#### Task
In the forum thread on whether Cigars International is out of business, list every site that sboyajian names as affected by the Verizon circuit problem.

#### Excerpt to read

# Is Cigars International out of business?



## mgkrebbs (Apr 14, 2007)

I only received half of an order that I placed last week and when I tried to call the customer service number I got "You call did not go through." Their web sites have been down several times this week (including right now) and I'm wondering if I got stuck. Not a huge order at $30 but they've always been my favorite place to shop. 

If CI is listening, please let us know what is going on here.


----------



## sboyajian (Jun 27, 2008)

Nah.. CI is not out of business.. 

I believe there is a Verizon circuit in the Northeast PA area that is causing some major issues (many sites have been affected -- CI, CBid, Cigar.com, CigarMonster, etc).. 

some are up, some are not. the CI sites comes up every once in a while.

Perhaps the number you have is not the right number.


----------



## themoneycollector (Apr 18, 2007)

The websites have been out for a few days now. This must be costing them some serious business. You can get through every once in a while.


----------



## Nickerson (Mar 19, 2009)

Wow, still down for me too. This is bad lol...

I'm in the business of webhosting, web design, web development. I been with my new hosting company for 2 months and they are the best I've ever been with. I'm paying $10.00 a month for a reseller account and it comes with all the features and extras that companies are charging $40.00+ a month for. It runs as fast as any website on the internet and has had 100% uptime since I been with them. Really is phenomenal.

Good hosting is key to any successful website/business.


----------



## mgkrebbs (Apr 14, 2007)

sboyajian said:


> Nah.. CI is not out of business..

#### Information shown
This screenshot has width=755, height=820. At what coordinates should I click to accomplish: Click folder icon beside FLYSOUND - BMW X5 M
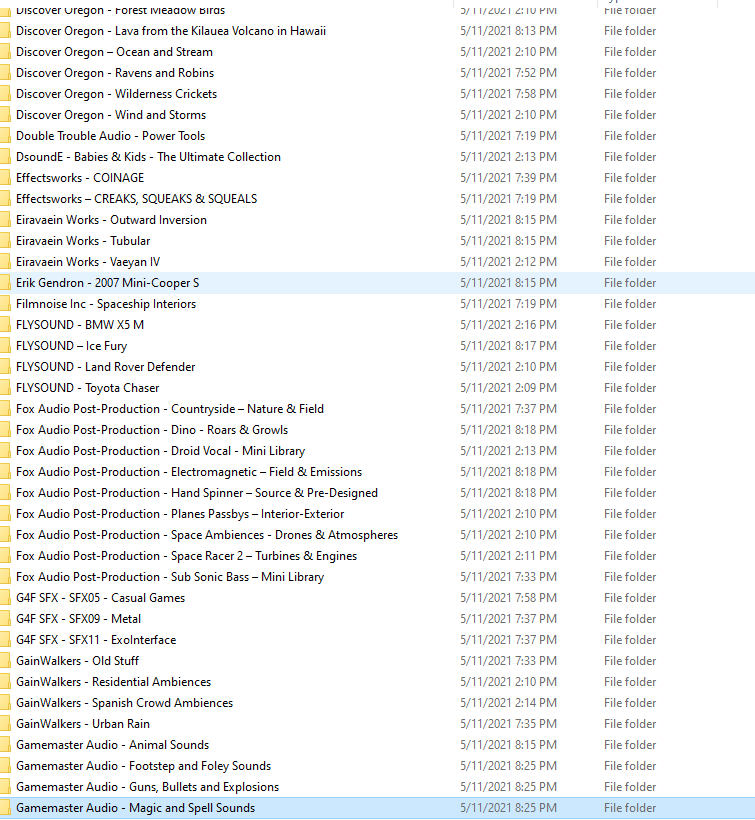coord(5,325)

#### In response
CI, CBid, Cigar.com, CigarMonster